§ **Textauszug**
__________________________________________________

Rote Fahne: Es ist den Monopolen und der Regierung bisher gelungen, trotz tiefer Produktionseinbrüche ein starkes Anwachsen der Massenarbeitslosigkeit zu vermeiden. Trotzdem hat man den Eindruck, dass die Unzufriedenheit in den Betrieben wächst.
Stefan Engel: Durch Kurzarbeit, Abbau von Überstunden und Auflösung der vielen betrieblichen Vereinbarungen zur Verlängerung der Wochenarbeitszeit über die 35-Stunden-Woche hinaus ist es tatsächlich gelungen, 1,2 Millionen Entlassungen zu verhindern. Die bezahlte Wochenarbeitszeit in der Industrie ging 2009 auf 36,7 Stunden zurück. Das hat zu einem viel geringeren Anstieg der offiziellen Arbeitslosigkeit gegenüber allen seit 1981 stattgefundenen Weltwirtschaftskrisen geführt und war zweifellos der entscheidende Faktor für die Zurückhaltung der Massen gegenüber dem Krisenmanagement der Regierung. Vergessen wir aber nicht, dass die oben genannten Maßnahmen höchstens vorübergehend von den Kollegen akzeptiert werden können. Wenn Belegschaften heute bereits anderthalb Jahre Kurzarbeit schieben müssen, dann reißt das tiefe Löcher in die Familienhaushalte, die von kaum einer Arbeiterfamilie auf Dauer geschultert werden können. Hinzu kommt, dass insbesondere in den industriellen Großbetrieben die Kurzarbeit dazu missbraucht wurde, die Arbeitshetze zu steigern und die Reallöhne zu senken. Die Arbeiter in den Industriebetrieben haben 2009 durchschnittlich bereits fast 4 Prozent ihres Reallohnes eingebüßt. Das hat es seit Jahrzehnten nicht mehr gegeben! Bei alledem kann trotzdem kein Arbeiter sicher sein, dass er seinen Arbeitsplatz behalten kann. All dies steigert den Unmut in den Betrieben.
Rote Fahne: Wie sind vor diesem Hintergrund die Ergebnisse der Landtagswahlen in Nordrhein-Westfalen zu beurteilen?
Stefan Engel: Für die schwarz-gelben Koalitionen in Düsseldorf und Berlin ist dieses Wahlergebnis ein Desaster. Die CDU verlor gegenüber der Landtagswahl 2005 1.014.770 Stimmen. Sie wurde – wie die SPD – von nur noch 20 Prozent der Wahlberechtigten gewählt. Die FDP verlor im Vergleich zur Bundestagswahl vor knapp acht Monaten 872.117 Stimmen und wurde von nur noch 3,9 Prozent der Wahlberechtigten gewählt. Die "Wunschkoalition" der Unternehmerverbände ist mit Pauken und Trompeten abgestraft worden.
Was die SPD am Wahlabend noch euphorisch als Wahlsieg feierte, war in Wirklichkeit ebenfalls ein neuer Negativ-Rekord bei Landtagswahlen in NRW. Sie verlor gegenüber dem für NRW katastrophalen Wahlergebnis von 2005, das den Rücktritt von Ex-SPD-Kanzler Schröder auslöste, noch einmal 383.452 Stimmen. CDU, SPD, FDP und Grüne wurden zusammen von nur noch knapp der Hälfte der Wahlberechtigten überhaupt gewählt. Die Wahlbeteiligung sank von 63 auf 59 Prozent. Der Prozess der Loslösung der Massen von den bürgerlichen Parteien, vom bürgerlichen Parlamentarismus und seinen Institutionen setzt sich ungehindert fort.

__________________________________________________

§ **Einträge des Datensatzes**
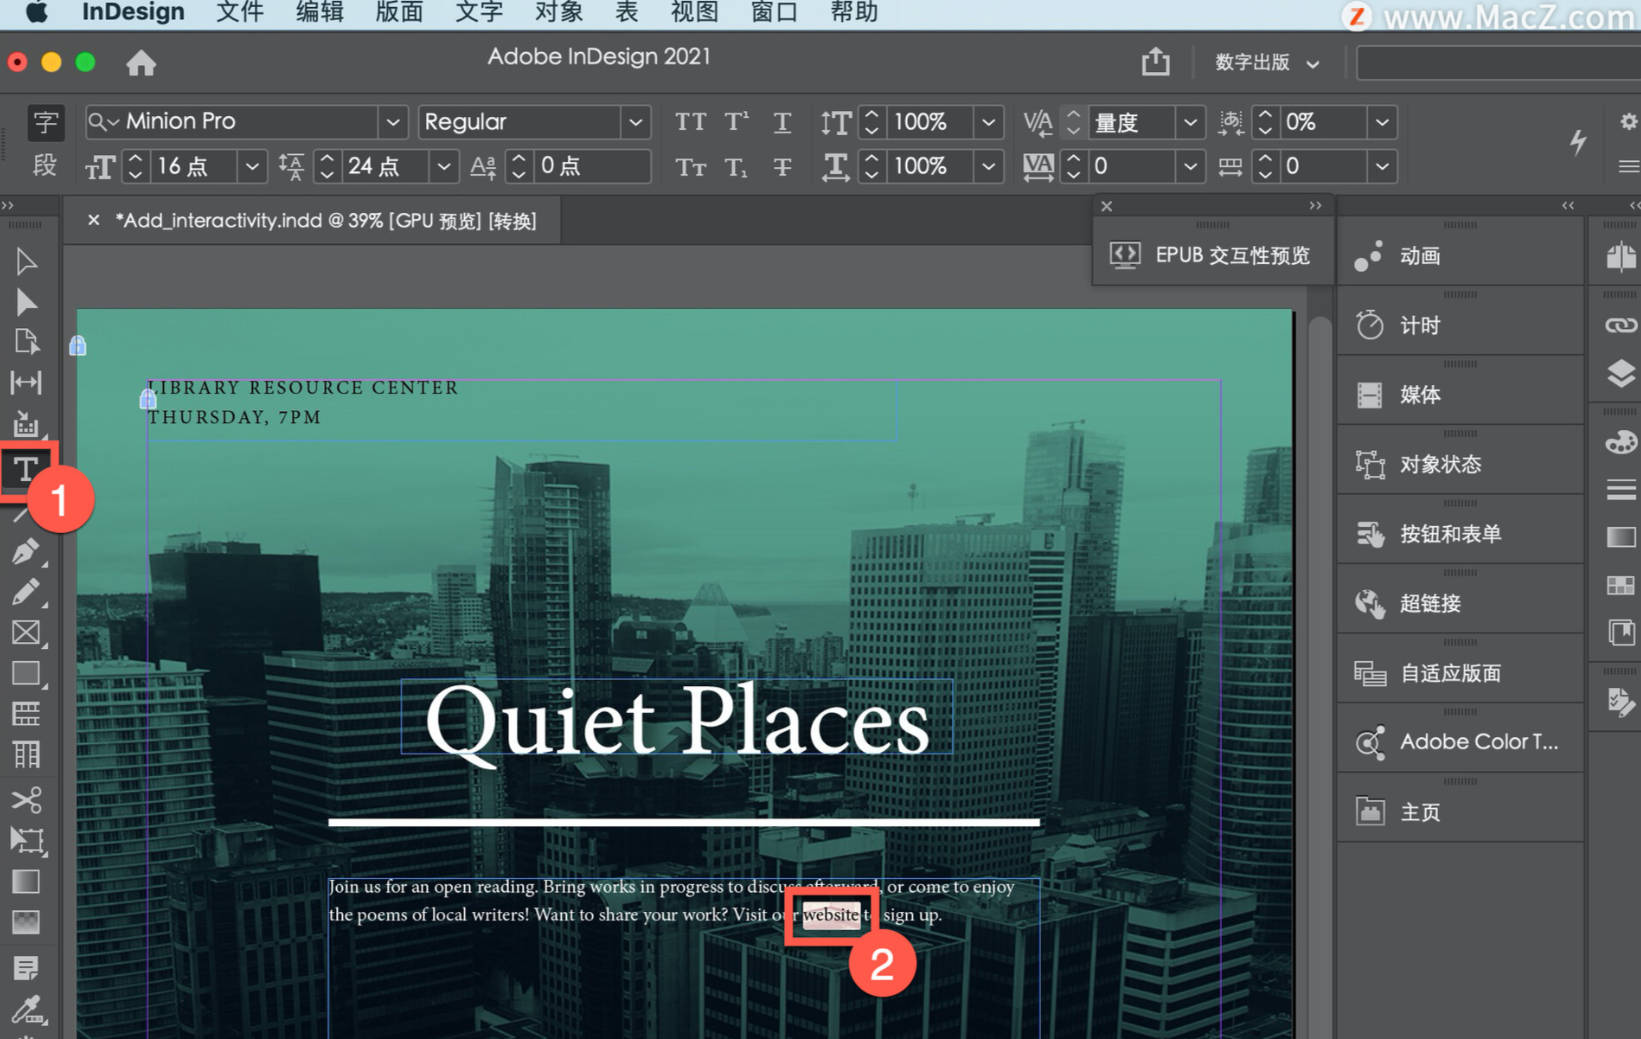The height and width of the screenshot is (1039, 1641).
Task: Open the 超链接 (Hyperlinks) panel
Action: (x=1430, y=603)
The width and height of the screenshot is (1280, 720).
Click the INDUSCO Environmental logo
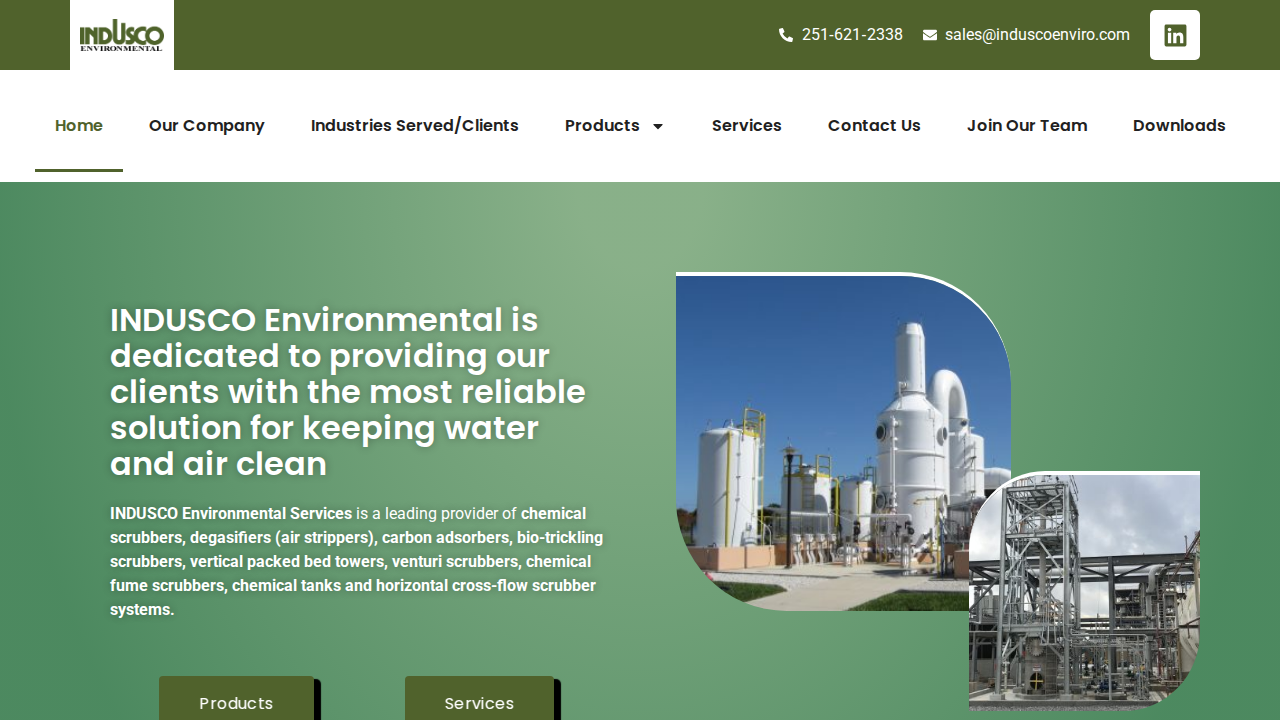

__________________________________________________

§ **Aufgabenstellung**
Ersetze im Textauszug „Wahlbeteiligung“ durch „Beteiligung an der Wahl“ und gib den Abschnitt zwischen „Was die SPD“ und „sich ungehindert fort.“ einschließlich beider Grenzen wieder.

§ **Ergebnis**
Was die SPD am Wahlabend noch euphorisch als Wahlsieg feierte, war in Wirklichkeit ebenfalls ein neuer Negativ-Rekord bei Landtagswahlen in NRW. Sie verlor gegenüber dem für NRW katastrophalen Wahlergebnis von 2005, das den Rücktritt von Ex-SPD-Kanzler Schröder auslöste, noch einmal 383.452 Stimmen. CDU, SPD, FDP und Grüne wurden zusammen von nur noch knapp der Hälfte der Wahlberechtigten überhaupt gewählt. Die Beteiligung an der Wahl sank von 63 auf 59 Prozent. Der Prozess der Loslösung der Massen von den bürgerlichen Parteien, vom bürgerlichen Parlamentarismus und seinen Institutionen setzt sich ungehindert fort.